Rich and velvety, this hearty kidney bean dal uses dried kidney beans and is easy enough to cook midweek and tasty enough to serve at a dinner party. In true Instant Pot fashion, the melding of flavors is heavenly.
This microwaved sweet potato chili is a life-saver for cooking in small spaces such as in a dorm room or hotel. Pico de gallo and chili seasoning add complex flavor with minimal fuss while canned tomato lends tartness, white beans add heft, and fresh kale makes every bite a green one. Note: The only tools you’ll need are a microwave, bowl, knife, and chopping board.
Transform a bag of carrots and a red bell pepper into this festive golden soup worthy of any celebration. A squeeze of lemon brightens the flavor and fresh rosemary and thyme add a herbaceous lift. Garnish with pomegranate seeds, finely chopped parsley, and a drizzle of homemade cashew cream. Don’t be afraid to get creative and make this one your own; as one reviewer shares, “I mixed the veggies with the cashew cream and water in the blender and sent it off. It was a hit!”
With tender-sweet butternut squash, end-of-season yellow and red bell peppers, and onion for extra sweetness, this fabulous fall soup is one for the whole family. Cauliflower florets add textural contrast while toasted caraway seeds lend woody-citrus notes. Writes one fan: “Fabulous! Simple, great flavor. Love the caraway. One of my go-to winter recipes.”
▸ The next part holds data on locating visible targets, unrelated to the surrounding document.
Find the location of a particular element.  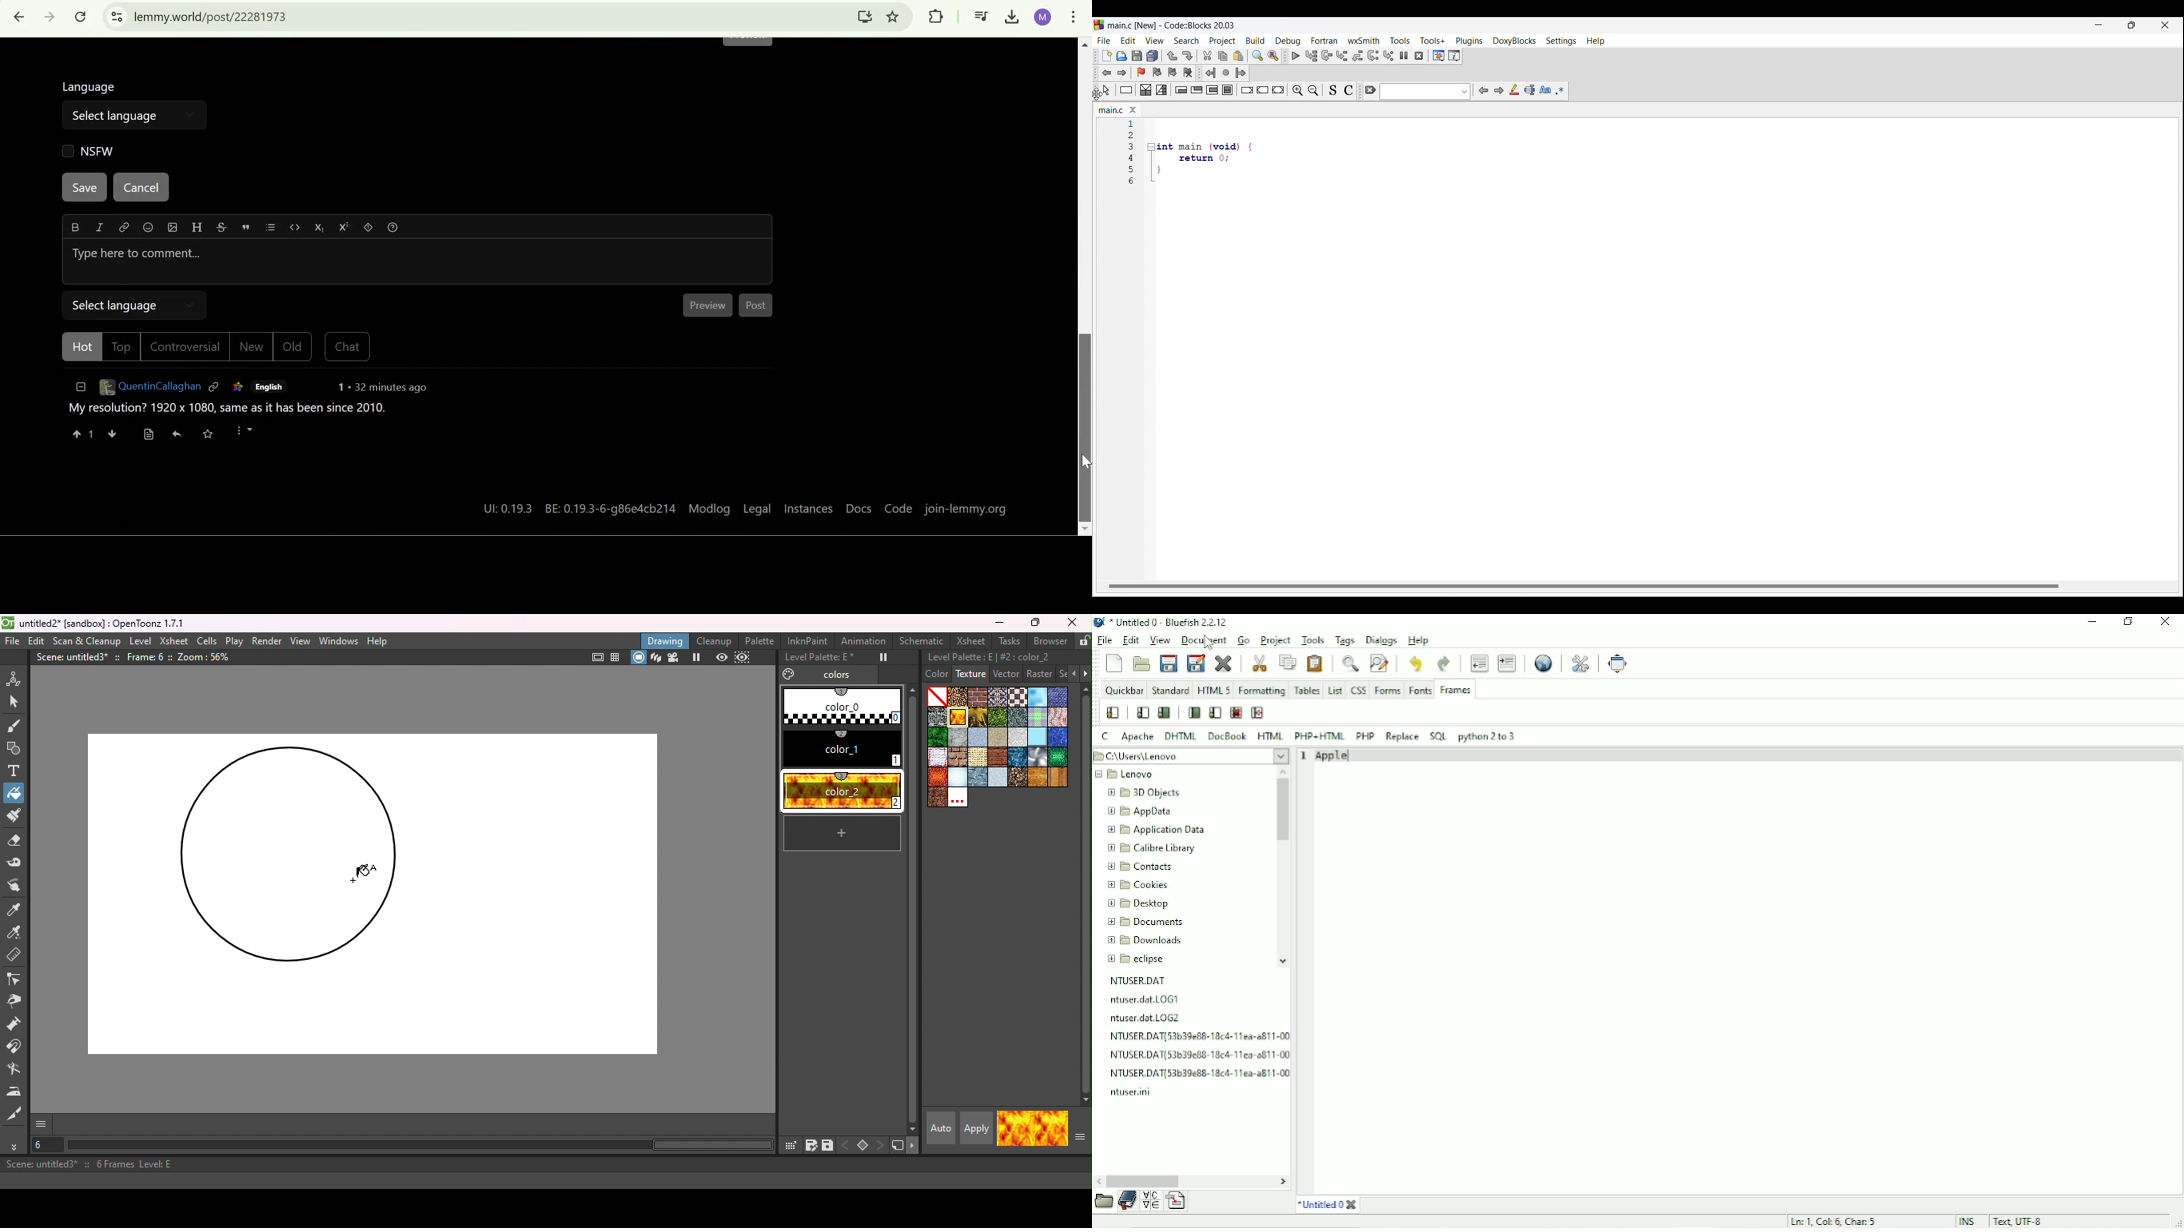

Cookies is located at coordinates (1140, 884).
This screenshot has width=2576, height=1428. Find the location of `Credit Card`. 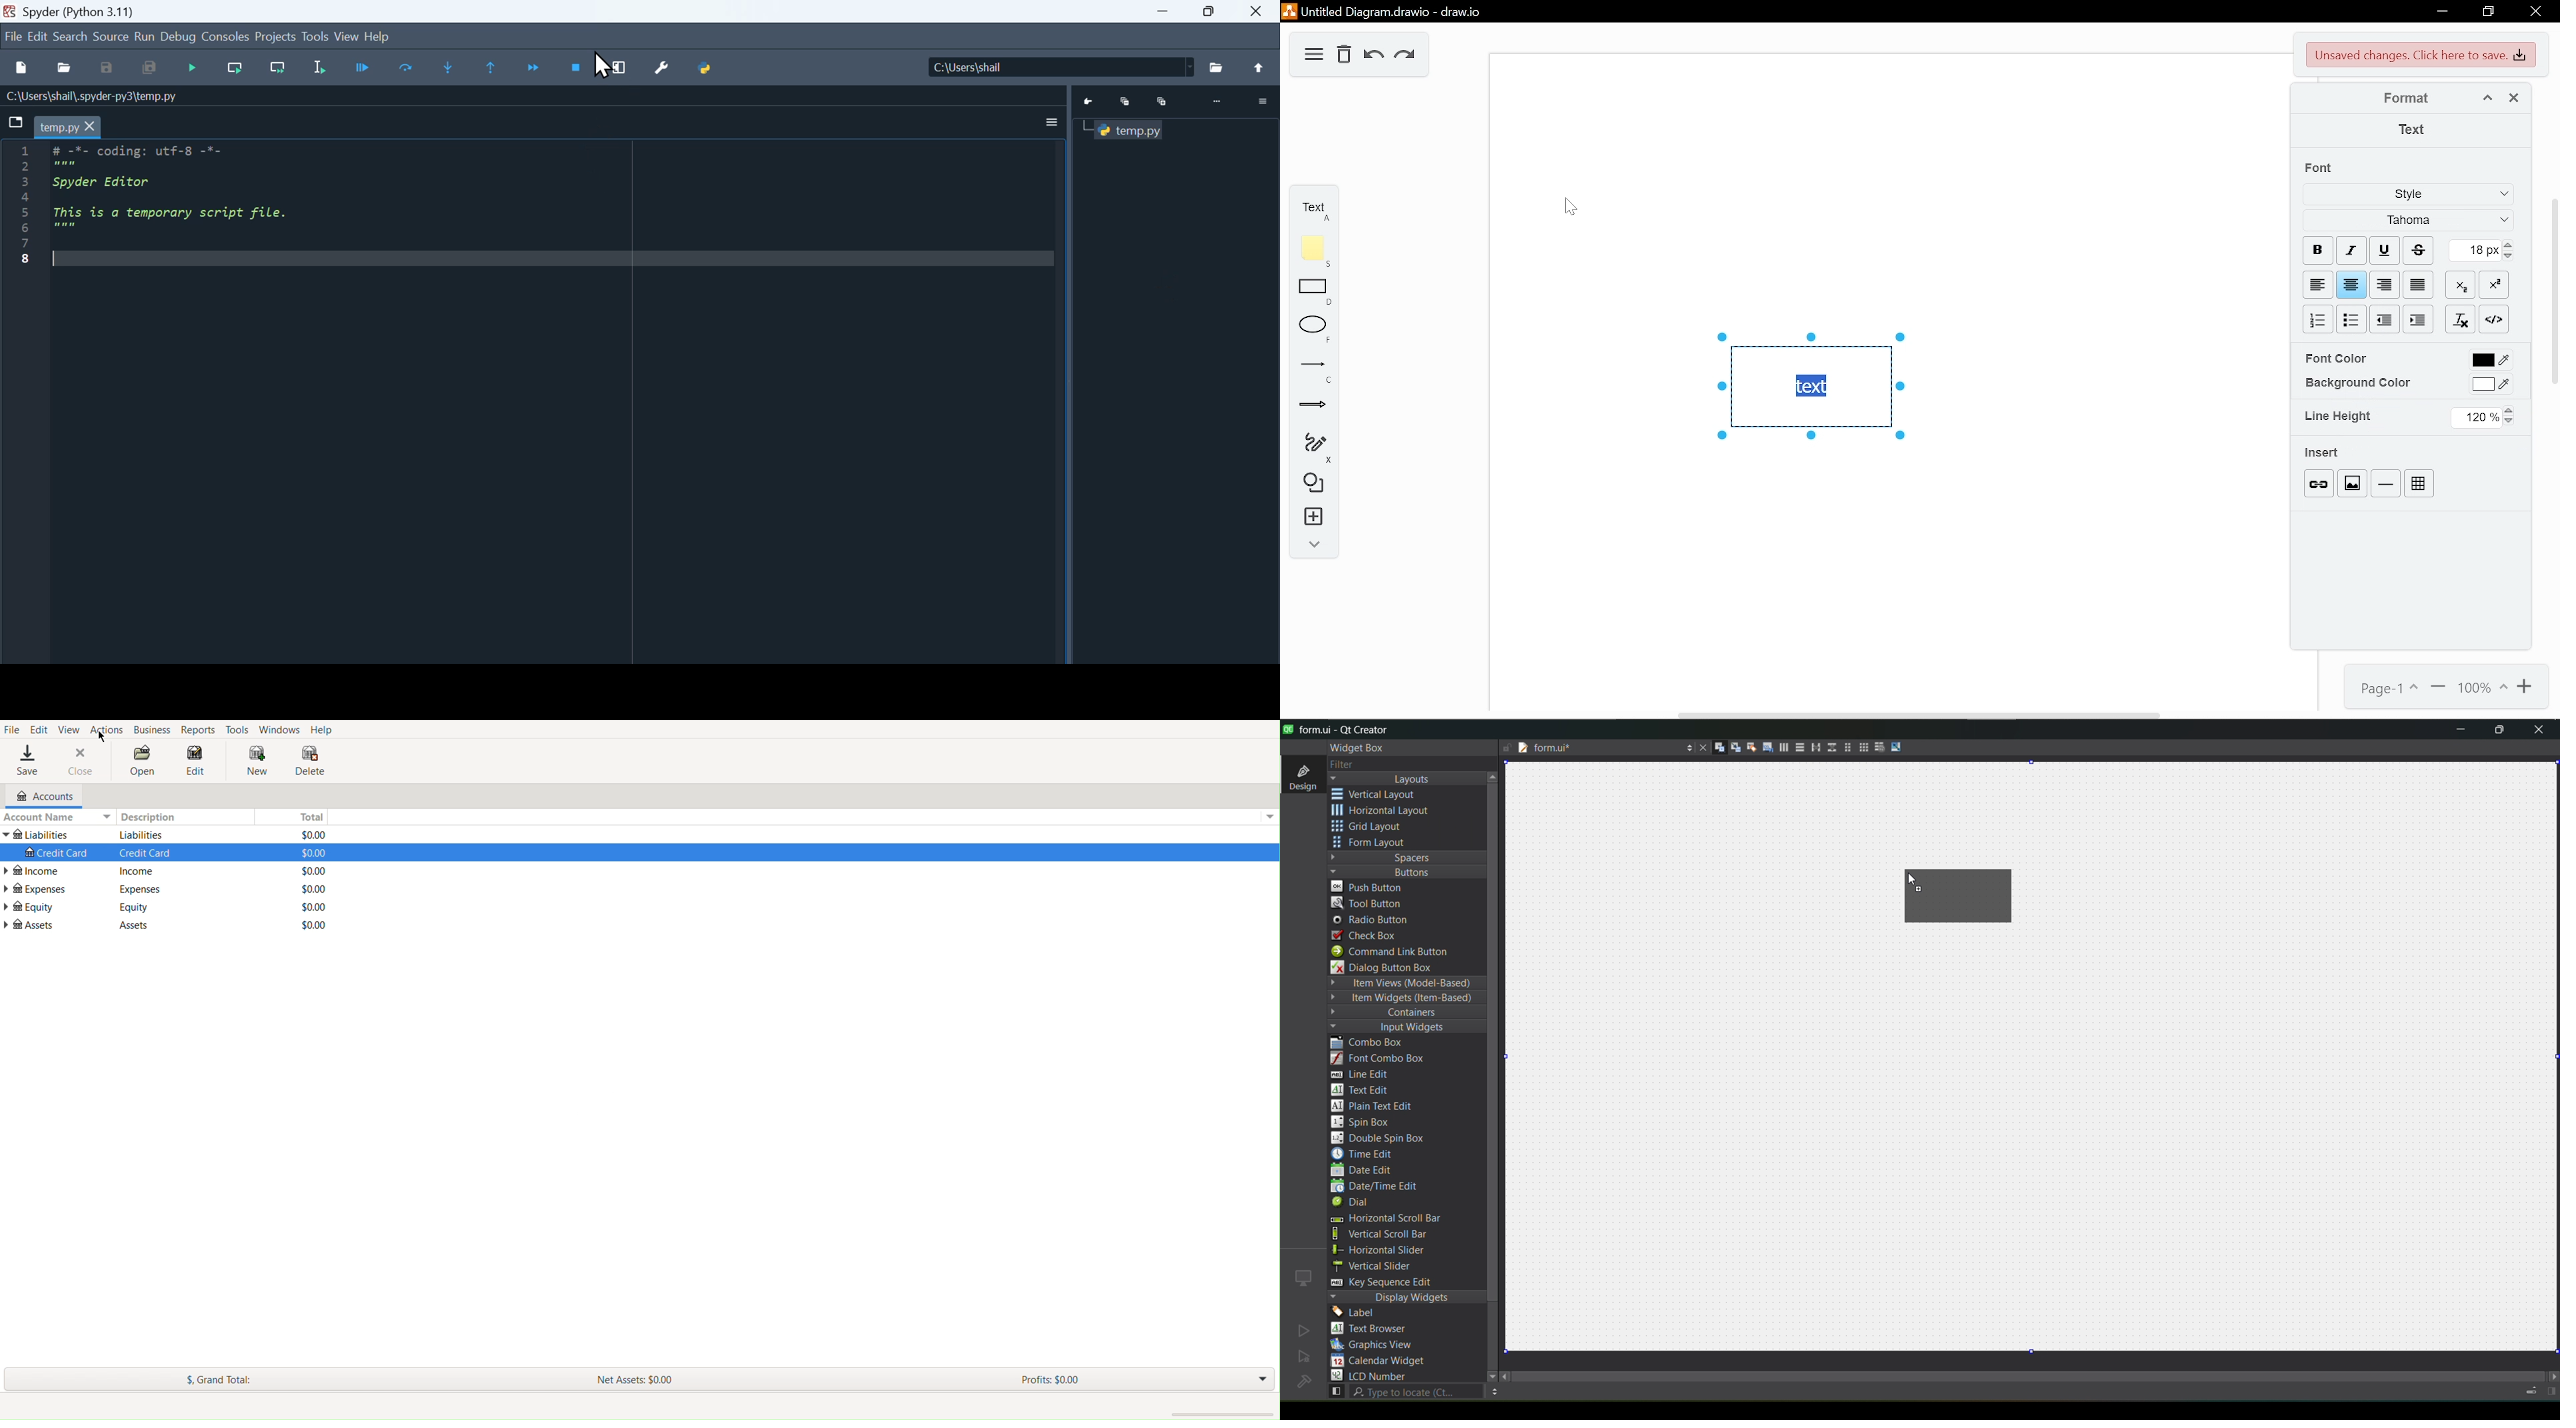

Credit Card is located at coordinates (57, 853).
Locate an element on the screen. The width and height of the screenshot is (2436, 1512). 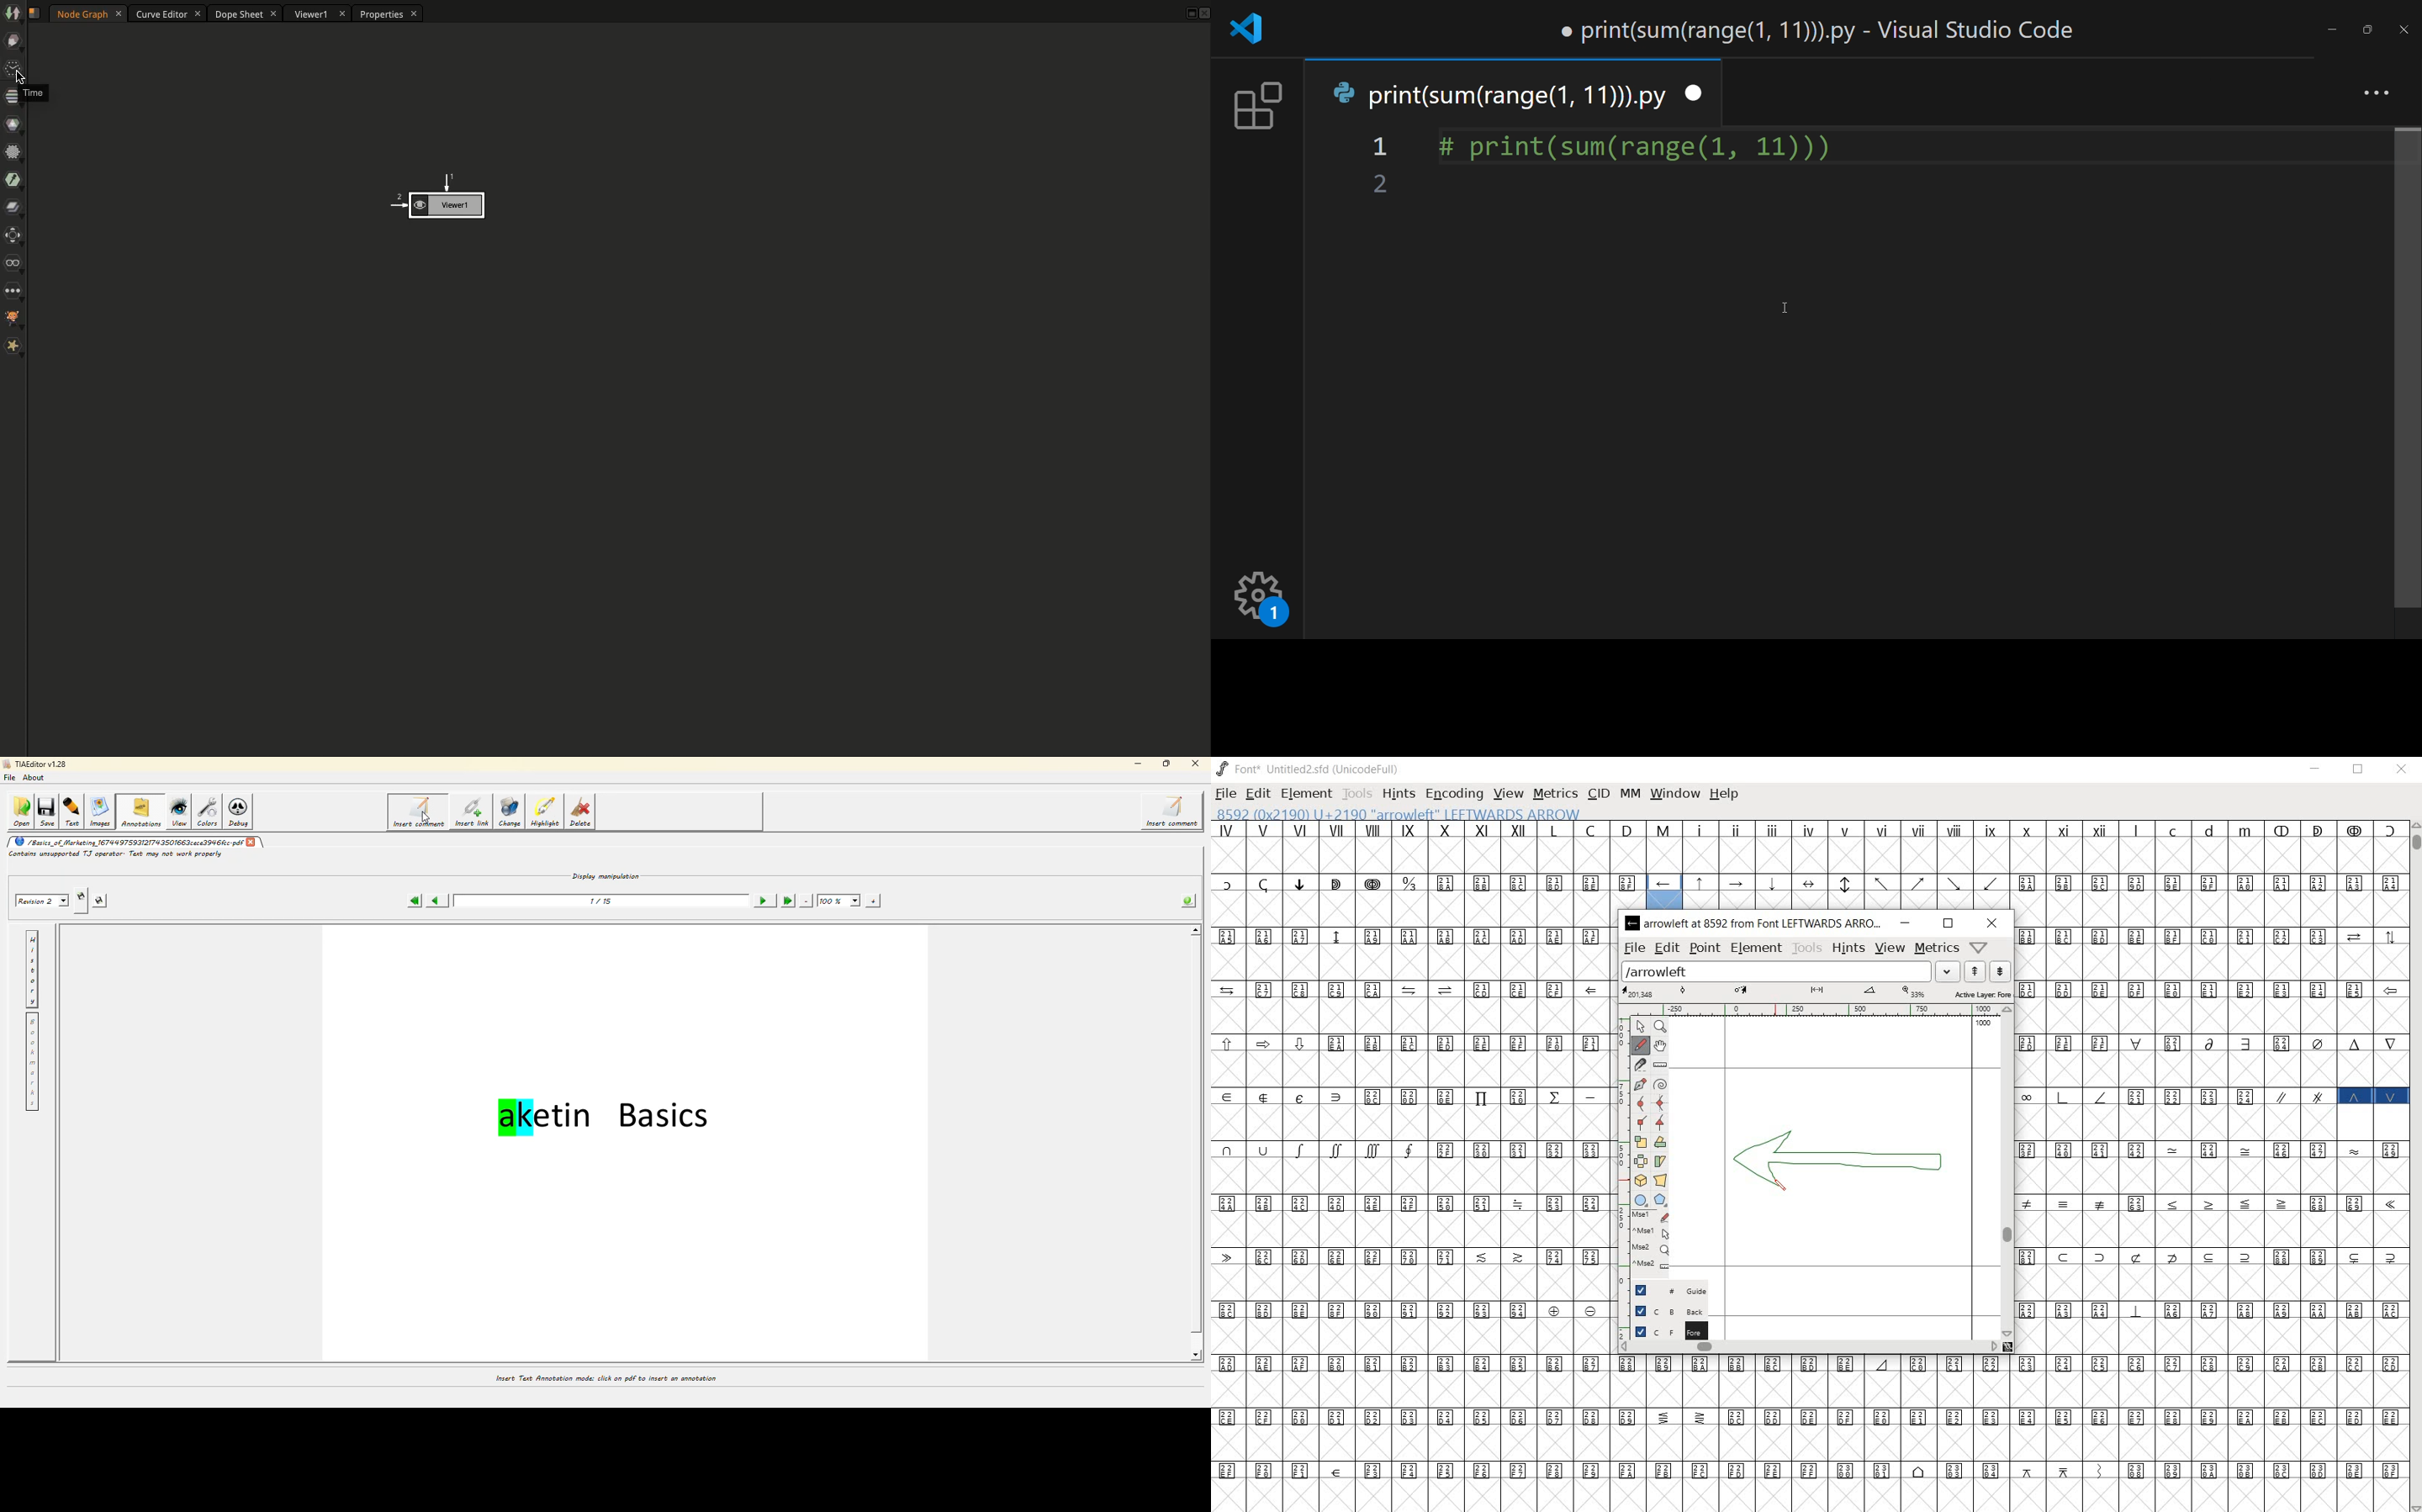
logo is located at coordinates (1252, 29).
In this veggie-forward take on traditional Vietnamese pho, thin strands of spaghetti squash stand in for rice noodles. A seasoning bag, filled with fresh turmeric root, fresh ginger, fresh basil, and other spices, punches up the flavor of the broth. Soy sauce–coated tofu lends saltiness, while mushrooms add a satisfying umami flavor. Shares a fan, “This is one great pho. Will be repeating.”
This saucy vegetable curry, loaded with fall-favorite veggies such as butternut squash, cauliflower, and spinach, is perfect comfort food for cooler nights. Serve over whole grain rice—basmati is good—and if desired, top with lime wedges, jalapeño peppers, and/or cilantro.
This scrumptious chili combines pantry staples such as canned kidney beans, fire-roasted tomatoes, and millet with fresh ingredients such as sweet red bell peppers, onion, and poblano chile peppers. You’ll be digging into this one within 50 minutes. A reviewer writes, “Don’t be afraid of the millet! It gives the chili a meat-like texture, and fooled my husband. … This recipe was a winner.”
This cozy corn chowder is as popular with little ones as it is with adults. Fresh parsley and thyme give it an herbal lift, and a single potato plus almond flour thicken it up nicely. Pro tip: An immersion blender is a godsend for blending soup—it’s quick, and there’s so much less mess!
Even the most ardent meat-eaters won't miss the meat in this scrumptious stew. Large cubes of portobello mushroom add rich meaty flavor while fresh rosemary and parsley make the velvety tomato broth one to savor. Note: If you don't have fresh rosemary, use dried rosemary instead.
If you’re looking for a comforting meal, this purple cabbage soup recipe is one to reach for—because really, is there anything more snuggly than a good potato and cabbage soup. Stir some frozen peas in before you serve it for extra sweetness and a nice pop of green. Writes a fan, “This is a stellar soup that I’m adding to my regular rotation.”
This restaurant-quality soup is surprisingly easy to make. Brown rice, seasoned black beans, tender veggies, and a spicy-sweet mango topping create a heavenly mash-up of flavors. Writes one reader: “My parents converted to WFPB eating after I made this for them.” Note: You can use fresh or frozen mango.
With a full-bodied tomato-veggie base studded with green peas and corn, this vegan tortilla soup is tasty with a capital “T.” Garnished with crispy oil-free tortilla strips, creamy avocado, fresh tomato, green onions, and cilantro, there is as much gastronomic magic above the waterline as there is below.